Bioplastiques : une fausse bonne idée ?
Selon les estimations, 40 % environ des produits plastiques sont jetés au bout de moins d’un mois. Les rendre solubles dans la nature pourrait résoudre tous les problèmes.
Le terme « bioplastique » désigne des matériaux de deux types. Il s’agit, d’une part, de matières plastiques biosourcées (issues de la biomasse), et d’autre part, de matières plastiques biodégradables (ou compostables), y compris si elles sont issues de ressources fossiles. Certains bioplastiques présentent les deux caractéristiques, étant biosourcés et biodégradables. Les plastiques biodégradables se dégradent grâce à des micro-organismes présents dans l’air, se transformant en dioxyde de carbone, en méthane, et en biomasse dans certaines conditions spécifiques. Pour orienter les consommateurs dans leur prise de décision concernant leurs achats et leur donner confiance dans le caractère biodégradable d’un plastique, des normes universelles ont été mises en place, des nouveaux matériaux ont été développés et un logo compostable a été créé.

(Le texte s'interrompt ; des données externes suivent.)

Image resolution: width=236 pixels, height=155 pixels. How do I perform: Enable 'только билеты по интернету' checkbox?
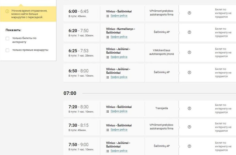point(7,38)
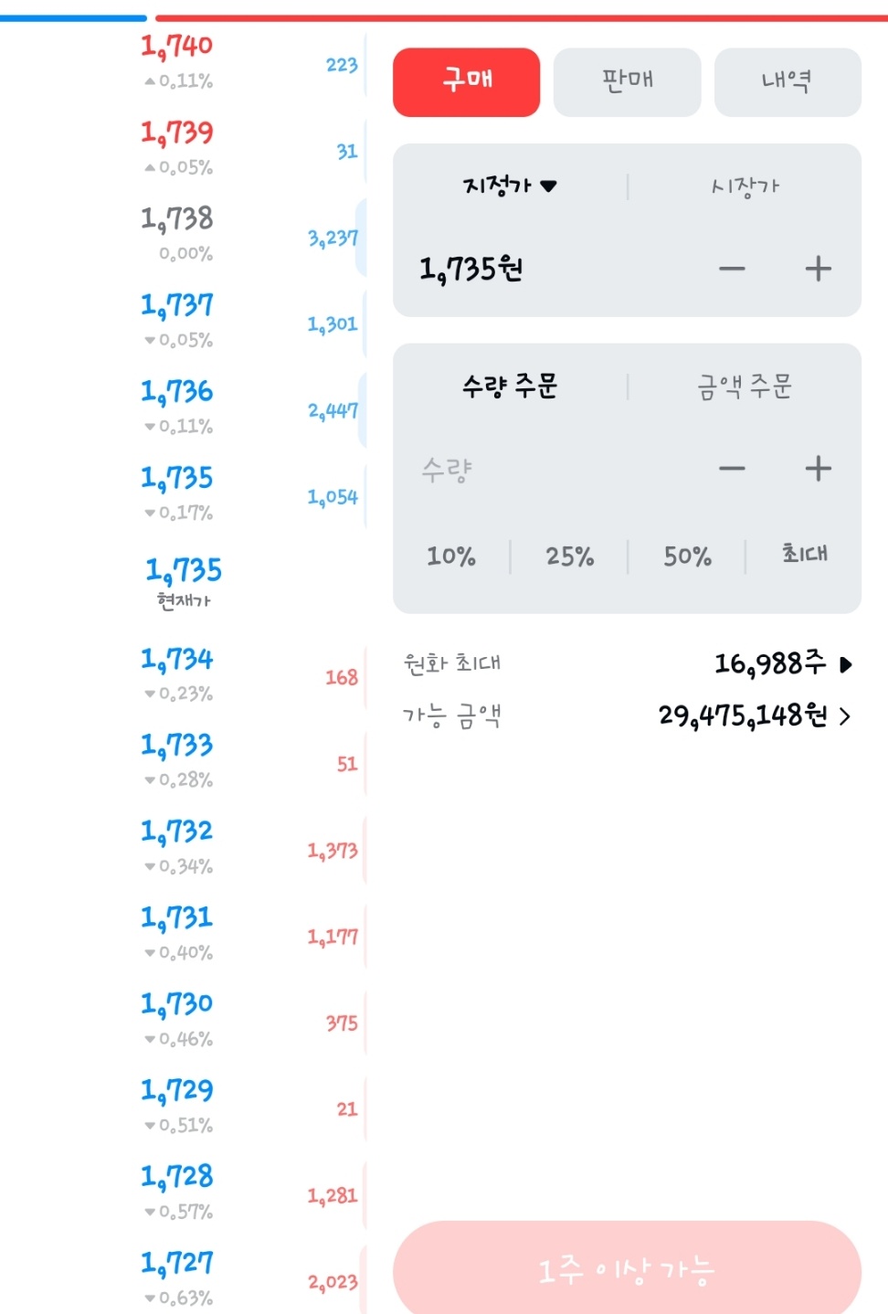Open the 내역 history tab

point(788,82)
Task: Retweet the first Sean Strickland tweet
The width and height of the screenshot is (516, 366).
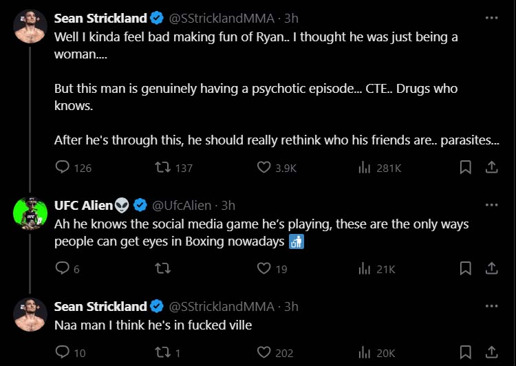Action: tap(163, 167)
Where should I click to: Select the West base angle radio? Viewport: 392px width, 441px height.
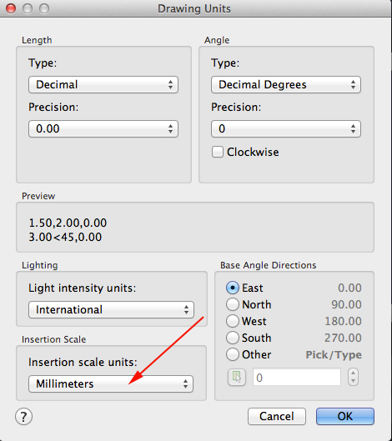coord(233,321)
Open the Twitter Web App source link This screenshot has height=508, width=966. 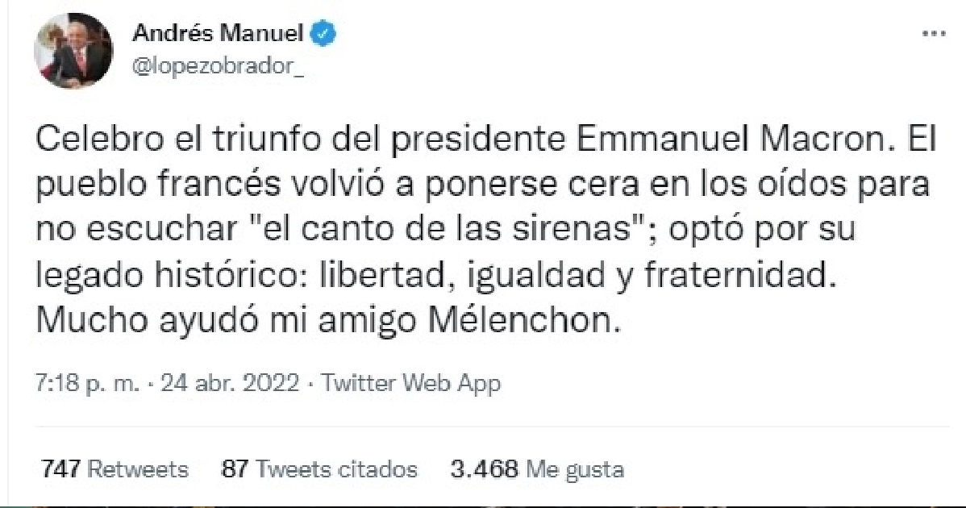[x=411, y=383]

En France, afin de réduire les emballages, la Convention citoyenne pour le climat a proposé en juin 2020 de favoriser les emballages biosourcés compostables. Si cette proposition a été refusée dans la future loi climat, l’État français élabore actuellement un 4e Programme d’investissements d’avenir (PIA4), dédié aux « produits biosourcés, aux biotechnologies et aux carburants durables ».
Mais faut-il vraiment avoir confiance dans le pouvoir compostable du bioplastique ? Selon les industriels, les plastiques compostables sont dégradés en moins d’un an, dans un composteur, sans aucun résidu ni toxicité. Mais le bioplastique, qu’il soit synthétisé à partir de la biomasse ou du pétrole, reste une résine plastique, composée à partir de polymères, dont la dégradation peut poser problème. De récentes études ont prouvé que les plastiques biodégradables se dégradent beaucoup moins bien en milieu naturel qu’en laboratoire. S’ils sont enterrés ou jetés à la mer, les conditions de leur dégradation ne sont pas optimales. Il convient donc de ne jamais abandonner des sacs en bioplastique dans la nature. Par ailleurs, du point de vue des changements de mentalité, les bioplastiques posent question : on tend à oublier qu’utiliser des produits jetables, même en bioplastique, reste un énorme gaspillage.
Pour les industriels, les bioplastiques s’inscrivent dans une stratégie de verdissement des marques. À titre d’exemple, Andros a lancé ses gourdes recyclables et le confiseur Haribo se félicite de son sachet éco-rechargeable recyclable.